## TASK REQUIREMENTS
Word by word and line by line, write out all of the records.

## RAW DATA
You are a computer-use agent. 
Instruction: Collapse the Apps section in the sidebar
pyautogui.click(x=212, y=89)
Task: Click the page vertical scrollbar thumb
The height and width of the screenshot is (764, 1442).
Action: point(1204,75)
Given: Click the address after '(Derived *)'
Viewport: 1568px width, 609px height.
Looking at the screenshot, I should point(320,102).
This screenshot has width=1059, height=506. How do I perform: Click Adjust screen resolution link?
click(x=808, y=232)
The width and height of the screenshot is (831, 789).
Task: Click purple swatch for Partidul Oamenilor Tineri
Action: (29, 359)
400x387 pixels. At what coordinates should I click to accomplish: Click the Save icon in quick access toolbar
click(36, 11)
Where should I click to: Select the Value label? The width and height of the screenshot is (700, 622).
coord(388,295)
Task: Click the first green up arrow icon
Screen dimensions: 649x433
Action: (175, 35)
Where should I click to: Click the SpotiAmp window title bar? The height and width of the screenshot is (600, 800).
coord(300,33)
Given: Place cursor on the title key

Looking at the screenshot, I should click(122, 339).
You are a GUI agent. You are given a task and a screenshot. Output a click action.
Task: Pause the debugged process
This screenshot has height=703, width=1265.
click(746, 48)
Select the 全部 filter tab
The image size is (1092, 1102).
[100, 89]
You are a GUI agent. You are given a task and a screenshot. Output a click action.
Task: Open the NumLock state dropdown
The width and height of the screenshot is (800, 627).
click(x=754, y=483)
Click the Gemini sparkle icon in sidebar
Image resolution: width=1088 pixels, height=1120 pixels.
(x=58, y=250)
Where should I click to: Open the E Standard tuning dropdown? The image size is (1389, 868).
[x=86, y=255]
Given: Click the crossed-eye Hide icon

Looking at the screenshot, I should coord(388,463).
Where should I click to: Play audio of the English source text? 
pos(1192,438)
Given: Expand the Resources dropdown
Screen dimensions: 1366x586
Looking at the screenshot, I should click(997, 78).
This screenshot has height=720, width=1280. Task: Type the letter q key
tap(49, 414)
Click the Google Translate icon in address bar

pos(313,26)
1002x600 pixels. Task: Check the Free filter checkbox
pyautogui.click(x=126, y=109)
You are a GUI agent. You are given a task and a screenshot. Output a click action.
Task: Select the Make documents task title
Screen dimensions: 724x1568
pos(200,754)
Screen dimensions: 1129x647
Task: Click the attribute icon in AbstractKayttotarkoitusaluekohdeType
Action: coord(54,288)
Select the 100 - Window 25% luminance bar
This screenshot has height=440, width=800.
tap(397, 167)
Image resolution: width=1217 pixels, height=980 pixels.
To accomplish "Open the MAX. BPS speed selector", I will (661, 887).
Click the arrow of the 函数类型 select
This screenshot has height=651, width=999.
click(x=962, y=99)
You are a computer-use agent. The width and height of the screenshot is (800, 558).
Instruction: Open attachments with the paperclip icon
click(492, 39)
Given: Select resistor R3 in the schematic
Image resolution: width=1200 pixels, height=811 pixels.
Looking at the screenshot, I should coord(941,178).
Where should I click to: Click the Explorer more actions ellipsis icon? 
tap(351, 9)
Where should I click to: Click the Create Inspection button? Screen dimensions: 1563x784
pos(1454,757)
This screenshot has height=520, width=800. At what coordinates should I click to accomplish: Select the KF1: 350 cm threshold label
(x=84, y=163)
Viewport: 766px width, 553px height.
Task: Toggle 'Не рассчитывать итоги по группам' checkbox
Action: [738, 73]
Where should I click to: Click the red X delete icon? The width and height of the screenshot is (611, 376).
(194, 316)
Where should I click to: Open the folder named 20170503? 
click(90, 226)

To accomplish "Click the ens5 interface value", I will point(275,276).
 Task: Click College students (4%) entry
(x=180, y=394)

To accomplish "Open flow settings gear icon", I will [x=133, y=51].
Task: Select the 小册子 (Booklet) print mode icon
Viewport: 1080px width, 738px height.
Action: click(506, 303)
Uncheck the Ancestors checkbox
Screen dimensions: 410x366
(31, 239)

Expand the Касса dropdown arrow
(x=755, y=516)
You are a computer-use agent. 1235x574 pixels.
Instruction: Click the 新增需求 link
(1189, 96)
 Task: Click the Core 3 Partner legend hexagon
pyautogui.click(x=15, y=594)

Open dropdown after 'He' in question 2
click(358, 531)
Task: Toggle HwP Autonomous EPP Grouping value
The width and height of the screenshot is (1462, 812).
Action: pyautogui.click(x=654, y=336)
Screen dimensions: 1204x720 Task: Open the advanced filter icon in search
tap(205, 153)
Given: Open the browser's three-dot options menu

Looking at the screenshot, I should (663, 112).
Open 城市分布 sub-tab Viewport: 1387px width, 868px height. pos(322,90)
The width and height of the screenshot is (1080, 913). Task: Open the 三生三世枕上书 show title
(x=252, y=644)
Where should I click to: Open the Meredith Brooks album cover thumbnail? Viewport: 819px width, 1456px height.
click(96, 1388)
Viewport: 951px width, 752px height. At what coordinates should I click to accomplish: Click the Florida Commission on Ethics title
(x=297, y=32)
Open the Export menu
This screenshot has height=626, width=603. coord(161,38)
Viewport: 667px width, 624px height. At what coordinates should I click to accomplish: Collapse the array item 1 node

## WRITTEN SOLUTION
You are a computer-use agent. 
Instruction: Collapse the Apps section in the sidebar
pyautogui.click(x=212, y=89)
Task: Click the page vertical scrollbar thumb
The height and width of the screenshot is (764, 1442).
Action: point(1204,75)
Given: Click the address after '(Derived *)'
Viewport: 1568px width, 609px height.
Looking at the screenshot, I should point(320,102).
This screenshot has width=1059, height=506. How do I perform: Click Adjust screen resolution link?
click(x=808, y=232)
The width and height of the screenshot is (831, 789).
Task: Click purple swatch for Partidul Oamenilor Tineri
Action: (29, 359)
400x387 pixels. At what coordinates should I click to accomplish: Click the Save icon in quick access toolbar
click(36, 11)
Where should I click to: Select the Value label? The width and height of the screenshot is (700, 622).
coord(388,295)
Task: Click the first green up arrow icon
Screen dimensions: 649x433
Action: (175, 35)
Where should I click to: Click the SpotiAmp window title bar? The height and width of the screenshot is (600, 800).
coord(300,33)
Given: Place cursor on the title key

Looking at the screenshot, I should click(122, 339).
You are a GUI agent. You are given a task and a screenshot. Output a click action.
Task: Pause the debugged process
This screenshot has height=703, width=1265.
click(746, 48)
Select the 全部 filter tab
The image size is (1092, 1102).
[100, 89]
You are a GUI agent. You are given a task and a screenshot. Output a click action.
Task: Open the NumLock state dropdown
The width and height of the screenshot is (800, 627).
click(x=754, y=483)
Click the Gemini sparkle icon in sidebar
Image resolution: width=1088 pixels, height=1120 pixels.
(x=58, y=250)
Where should I click to: Open the E Standard tuning dropdown? The image size is (1389, 868).
[x=86, y=255]
Given: Click the crossed-eye Hide icon

Looking at the screenshot, I should coord(388,463).
Where should I click to: Play audio of the English source text? 
pos(1192,438)
Given: Expand the Resources dropdown
Screen dimensions: 1366x586
Looking at the screenshot, I should click(997, 78).
This screenshot has height=720, width=1280. Task: Type the letter q key
tap(49, 414)
Click the Google Translate icon in address bar

pos(313,26)
1002x600 pixels. Task: Check the Free filter checkbox
pyautogui.click(x=126, y=109)
You are a GUI agent. You are given a task and a screenshot. Output a click action.
Task: Select the Make documents task title
Screen dimensions: 724x1568
pos(200,754)
Screen dimensions: 1129x647
Task: Click the attribute icon in AbstractKayttotarkoitusaluekohdeType
Action: coord(54,288)
Select the 100 - Window 25% luminance bar
This screenshot has height=440, width=800.
tap(397, 167)
Image resolution: width=1217 pixels, height=980 pixels.
To accomplish "Open the MAX. BPS speed selector", I will (661, 887).
Click the arrow of the 函数类型 select
This screenshot has height=651, width=999.
click(x=962, y=99)
You are a computer-use agent. The width and height of the screenshot is (800, 558).
Instruction: Open attachments with the paperclip icon
click(492, 39)
Given: Select resistor R3 in the schematic
Image resolution: width=1200 pixels, height=811 pixels.
Looking at the screenshot, I should coord(941,178).
Where should I click to: Click the Explorer more actions ellipsis icon? 
tap(351, 9)
Where should I click to: Click the Create Inspection button? Screen dimensions: 1563x784
pos(1454,757)
This screenshot has height=520, width=800. At what coordinates should I click to accomplish: Select the KF1: 350 cm threshold label
(x=84, y=163)
Viewport: 766px width, 553px height.
Task: Toggle 'Не рассчитывать итоги по группам' checkbox
Action: [738, 73]
Where should I click to: Click the red X delete icon? The width and height of the screenshot is (611, 376).
(194, 316)
Where should I click to: Open the folder named 20170503? 
click(90, 226)

To accomplish "Click the ens5 interface value", I will point(275,276).
 Task: Click College students (4%) entry
(x=180, y=394)

To accomplish "Open flow settings gear icon", I will [x=133, y=51].
Task: Select the 小册子 (Booklet) print mode icon
Viewport: 1080px width, 738px height.
Action: click(506, 303)
Uncheck the Ancestors checkbox
Screen dimensions: 410x366
(31, 239)

Expand the Касса dropdown arrow
(x=755, y=516)
You are a computer-use agent. 1235x574 pixels.
Instruction: Click the 新增需求 link
(1189, 96)
 Task: Click the Core 3 Partner legend hexagon
pyautogui.click(x=15, y=594)

Open dropdown after 'He' in question 2
click(358, 531)
Task: Toggle HwP Autonomous EPP Grouping value
The width and height of the screenshot is (1462, 812).
Action: pyautogui.click(x=654, y=336)
Screen dimensions: 1204x720 Task: Open the advanced filter icon in search
tap(205, 153)
Given: Open the browser's three-dot options menu

Looking at the screenshot, I should (663, 112).
Open 城市分布 sub-tab Viewport: 1387px width, 868px height. pos(322,90)
The width and height of the screenshot is (1080, 913). Task: Open the 三生三世枕上书 show title
(x=252, y=644)
Where should I click to: Open the Meredith Brooks album cover thumbnail? Viewport: 819px width, 1456px height.
click(96, 1388)
Viewport: 951px width, 752px height. At what coordinates should I click to accomplish: Click the Florida Commission on Ethics title
(x=297, y=32)
Open the Export menu
This screenshot has height=626, width=603. coord(161,38)
Viewport: 667px width, 624px height. At what coordinates should I click to accomplish: Collapse the array item 1 node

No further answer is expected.